With this ruling dated 16/07/2025, the Social Chamber of the Supreme Court, in plenary session, resolves the debate raised in this regard but by Article 24 of the Revised European Social Charter (BOE of 11 June 2021), which came into force on 1 July 2021.
At Belzuz Abogados, S.L.P., our team of labour law experts has analysed the ruling in detail, and although it is a highly technical ruling with direct reference to the definitions and requirements of conventionality control, we can summarise its reasoning with the following elements
- Content of Article 24 of the Revised European Social Charter (ESC).
Firstly, it should be noted that this entire debate arose from the content of the aforementioned regulation, which establishes in Article 24 that in order to guarantee the effective exercise of workers’ right to protection in the event of dismissal, the Parties undertake to recognise, among other things, “the right of workers dismissed without valid reason to adequate compensation or other appropriate redress.”
In the case of Spain, this article has given rise to resolutions by the European Committee of Social Rights (ECSR) and even recommendations by the Committee of Ministers of the Council of Europe, which are cited in the judgment itself.
- Adequate compensation. Lack of specific elements to determine the financial amount.
The Supreme Court bases its reasoning on several arguments, the most relevant of which is that Article 24 of the revised ESC does not identify specific elements for setting a financial amount or other content that would remedy “the obvious vagueness of its wording, or its extreme vagueness”.
Therefore, the Supreme Court concludes that it cannot be considered, in any way, as a directly applicable rule superseding the applicability of the provisions of domestic law established by the legislator, such as that contained in Article 56 ET.
- Decision of the CEDS, addressed to the powers of the State with legislative capacity.

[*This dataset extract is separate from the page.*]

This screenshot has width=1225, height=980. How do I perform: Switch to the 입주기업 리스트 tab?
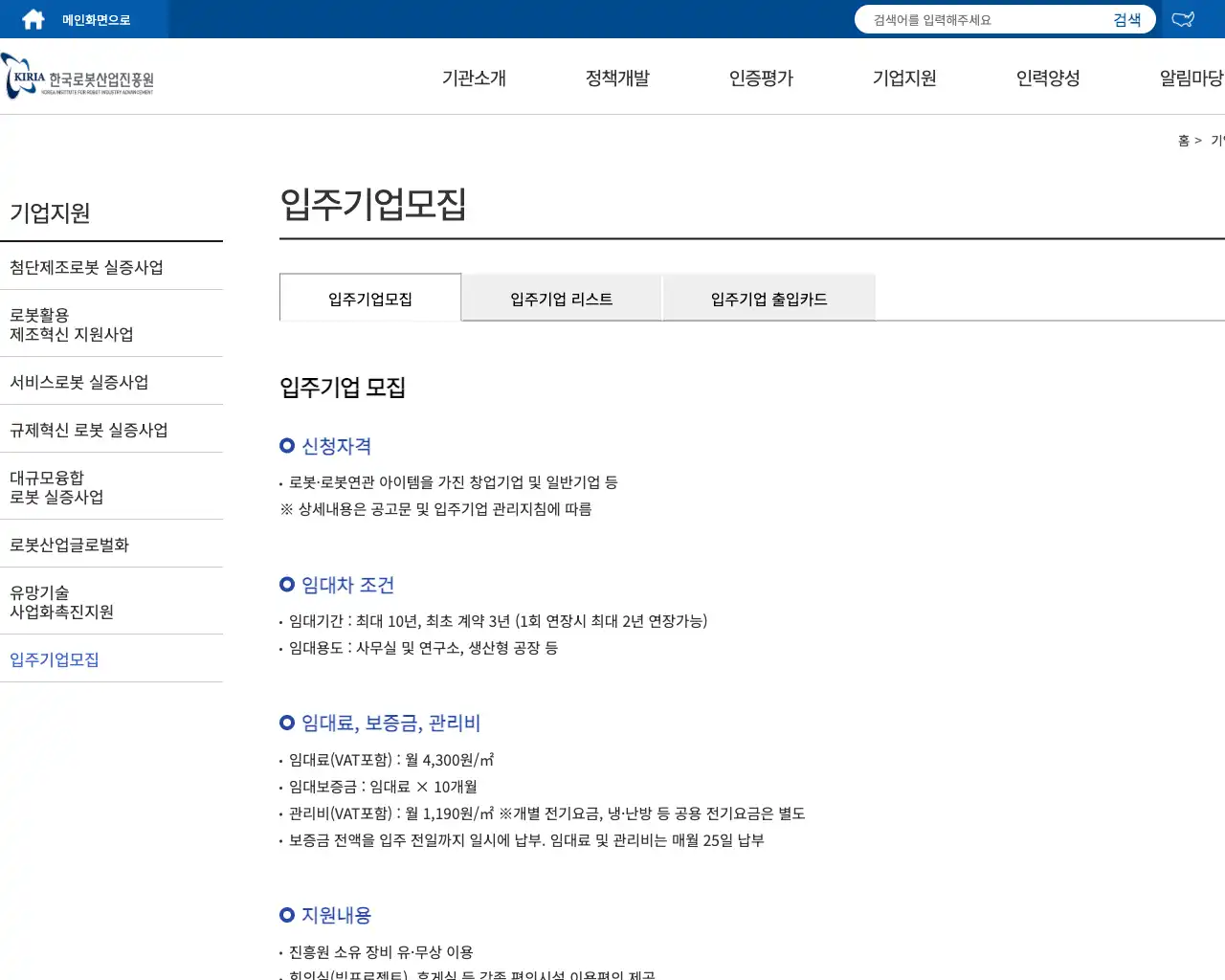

Secondly, the High Court does not ignore the decisions of the CEDS or the recommendations made to Spain by the aforementioned Committee of Ministers of the Council of Europe. After a thorough analysis, the Supreme Court concludes that these resolutions are not binding on the Supreme Court, but are addressed ‘to the powers of the State with the capacity to establish rules that comply with the aforementioned recommendations”.
- Two dissenting opinions. Open debate.
Let us remember that this is a decision of the Plenary Session of the Supreme Court, resolving an appeal for the unification of doctrine, and therefore has a direct impact on our legal system and on future judicial decisions.
However, at Belzuz Abogados, S.L.P., and its team of labour lawyers, we would like to point out that the debate is not closed, as this ruling contains two dissenting opinions that disagree with the ruling, especially one of them, signed by two magistrates and highly critical of the ruling. Furthermore, both the European Social Charter and the European Committee of Social Rights, as well as other agents, have called on labour legislators to develop and specify the concept of ‘adequate compensation’. This can also be clearly inferred from the ruling discussed above.
At Belzuz Abogados, S.L.P., as expert employment lawyers with extensive experience in advising companies on dismissals, we recommend that companies review with their legal teams the impact of this ruling on all ongoing legal proceedings in which the claim contains a request for an increase in statutory severance pay via the European Social Charter and Articles 8 and 10 of ILO Convention 158.